Tickets for A Generous Lover by La JohnJoseph are avalailable on the ATT website. It would be amazing if you came over and saw it.
The past month was a month of losses and disappointment. This month, I am trying to regain my strength, sense of self and trust in other people. Therefore, I am spending it with those who believe, listen, communicate and fight side by side as allies and colleagues.
Last night, I went to see a couple of really good eggs perform Upstairs at the Western. Charles Wheeler and Rosa Fernandez are staples of the Leicester spoken word and poetry scene. So it was really pleasant to see them on their own presenting new and old work for 45 minutes each.
Charles Wheeler successfully completed this year’s National Poetry Writing Month (NaPoWriMo) challenge in April. He wrote, more or less, one poem a day, partially following prompts but mostly following a main topic. NaPoWriMo happens to coincide with Autism Awareness Month, and Charles is autistic. Thus, the poems are about autism from the point of view of an autistic person. These poems deal with misunderstandings, coping mechanisms, the struggle of survival when the world bombards you through all five senses, well-meaning and ill-meaning neurotypical strangers, researchers who treat the autistic community like lab rats, and violently dreadful puppet shows.
Charles is loud, passionate, and you live – or at least try to — through his words. Wrestling references, science, left-leaning (more like compassionate, I’d say) politics and being “extremely online”. I stand by my back cover quote where I say that he “is one of about five cis men I wouldn’t happily kill”.
Rosa Fernandez is also an outstanding performer and writer. She goes to almost every poetry night in town and charms people from all walks of life with her wit and sass. She has a lot of fun with metric challenges, particularly haikus, and actually released a small haiku scene last year. You can get them from her wherever you find her. She can also deliver sonnets, villanelles and pretty much any other type of metric poem you suggest.

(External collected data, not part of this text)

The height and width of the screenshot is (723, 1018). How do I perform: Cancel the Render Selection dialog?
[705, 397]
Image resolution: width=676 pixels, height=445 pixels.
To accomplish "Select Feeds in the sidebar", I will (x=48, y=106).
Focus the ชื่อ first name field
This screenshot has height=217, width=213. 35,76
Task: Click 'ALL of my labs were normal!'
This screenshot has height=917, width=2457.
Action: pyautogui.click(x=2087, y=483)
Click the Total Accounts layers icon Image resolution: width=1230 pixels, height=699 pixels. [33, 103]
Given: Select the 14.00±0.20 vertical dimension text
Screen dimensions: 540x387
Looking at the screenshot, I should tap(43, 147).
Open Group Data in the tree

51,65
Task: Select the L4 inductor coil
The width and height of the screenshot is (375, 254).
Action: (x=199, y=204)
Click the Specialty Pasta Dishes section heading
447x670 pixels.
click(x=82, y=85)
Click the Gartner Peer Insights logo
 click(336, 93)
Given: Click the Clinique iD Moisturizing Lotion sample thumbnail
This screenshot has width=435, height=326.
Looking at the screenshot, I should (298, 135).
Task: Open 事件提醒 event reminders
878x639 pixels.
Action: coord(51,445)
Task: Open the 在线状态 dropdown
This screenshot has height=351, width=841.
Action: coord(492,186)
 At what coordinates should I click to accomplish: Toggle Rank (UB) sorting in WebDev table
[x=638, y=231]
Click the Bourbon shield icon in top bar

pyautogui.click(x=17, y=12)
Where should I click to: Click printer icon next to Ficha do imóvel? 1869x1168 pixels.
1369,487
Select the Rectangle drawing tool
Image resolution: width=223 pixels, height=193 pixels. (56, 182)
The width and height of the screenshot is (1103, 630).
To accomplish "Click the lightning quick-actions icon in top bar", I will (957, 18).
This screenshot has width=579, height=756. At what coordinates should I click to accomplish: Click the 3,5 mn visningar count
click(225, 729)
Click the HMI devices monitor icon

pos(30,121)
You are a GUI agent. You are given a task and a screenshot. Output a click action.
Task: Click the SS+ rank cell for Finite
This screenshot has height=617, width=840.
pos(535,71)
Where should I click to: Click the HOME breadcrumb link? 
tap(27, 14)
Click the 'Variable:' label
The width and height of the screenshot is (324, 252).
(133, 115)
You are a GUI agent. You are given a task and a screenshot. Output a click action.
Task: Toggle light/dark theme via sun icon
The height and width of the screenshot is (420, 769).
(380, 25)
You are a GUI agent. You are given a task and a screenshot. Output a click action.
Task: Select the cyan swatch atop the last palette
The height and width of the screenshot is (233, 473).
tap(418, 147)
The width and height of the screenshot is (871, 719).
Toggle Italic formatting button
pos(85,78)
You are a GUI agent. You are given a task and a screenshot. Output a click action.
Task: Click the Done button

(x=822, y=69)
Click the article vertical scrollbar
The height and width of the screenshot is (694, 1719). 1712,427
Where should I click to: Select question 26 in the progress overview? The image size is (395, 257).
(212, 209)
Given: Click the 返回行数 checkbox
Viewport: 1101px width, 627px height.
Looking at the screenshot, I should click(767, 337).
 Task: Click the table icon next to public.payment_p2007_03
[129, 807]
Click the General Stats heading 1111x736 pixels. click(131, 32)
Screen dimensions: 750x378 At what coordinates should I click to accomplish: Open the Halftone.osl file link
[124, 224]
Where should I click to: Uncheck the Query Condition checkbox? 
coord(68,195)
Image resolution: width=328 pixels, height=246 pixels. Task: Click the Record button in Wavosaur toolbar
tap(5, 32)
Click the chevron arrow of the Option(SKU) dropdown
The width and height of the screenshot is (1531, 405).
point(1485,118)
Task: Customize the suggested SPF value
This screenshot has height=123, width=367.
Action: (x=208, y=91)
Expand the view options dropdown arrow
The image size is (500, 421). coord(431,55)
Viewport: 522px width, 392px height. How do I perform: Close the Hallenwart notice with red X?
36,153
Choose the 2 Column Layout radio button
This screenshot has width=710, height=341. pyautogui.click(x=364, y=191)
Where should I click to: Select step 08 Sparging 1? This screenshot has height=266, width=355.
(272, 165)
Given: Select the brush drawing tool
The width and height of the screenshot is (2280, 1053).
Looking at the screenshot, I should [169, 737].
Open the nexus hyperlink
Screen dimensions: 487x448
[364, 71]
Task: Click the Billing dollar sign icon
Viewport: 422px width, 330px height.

On stage, Rosa is charming and multifaceted. Her show is about her daily routine of “eat, sleep, work (from home, sometimes), repeat”. She plays the ukulele. She reads your future. She gives you biscuits as she sings you a lullaby. She agrees that Jaffa Cakes are cakes and not biscuits, but still brings them anyway. Her slippers are glittery, so I reckon she can walk into the Met Ball wearing them.
David from Upstairs at the Western challenged Charles and Rosa to do a collective piece. So, at the end of the show, they did a round of Cards Against Humanity but change the name to David Against Humanity and the answer to everything was “David made us do it”. So David is guilty of everything, from you losing your virginity to the end of the world. But he is the most guilty (or innocent?) of hosting such excellent poetry and performance art shows in Leicester in such a homely venue.
Something I really, really love about poets like Charles and Rosa is that not only do they speak their truth, but they are still eager to learn and share. Constantly honing their craft, not afraid of asking for advice and not hoarding their wisdom and skills away from others. They are well-rounded people on and off stage, and I am very proud to still consider them friends even after a lot of community earthquakes. They have their head on their shoulders but their eyes on the skies. They talk and they listen. They love a challenge. They have ambitions and dreams, but they still remember who they are and where they come from. A lot of local, national, and international performers could learn from that.
Whenever you can, please read their stuff. Go to open mics and poetry events in your area. Go to workshops and hangouts if you can afford them. If not, ask for concessions. Get their zines in the flesh (in the paper?) or read them online.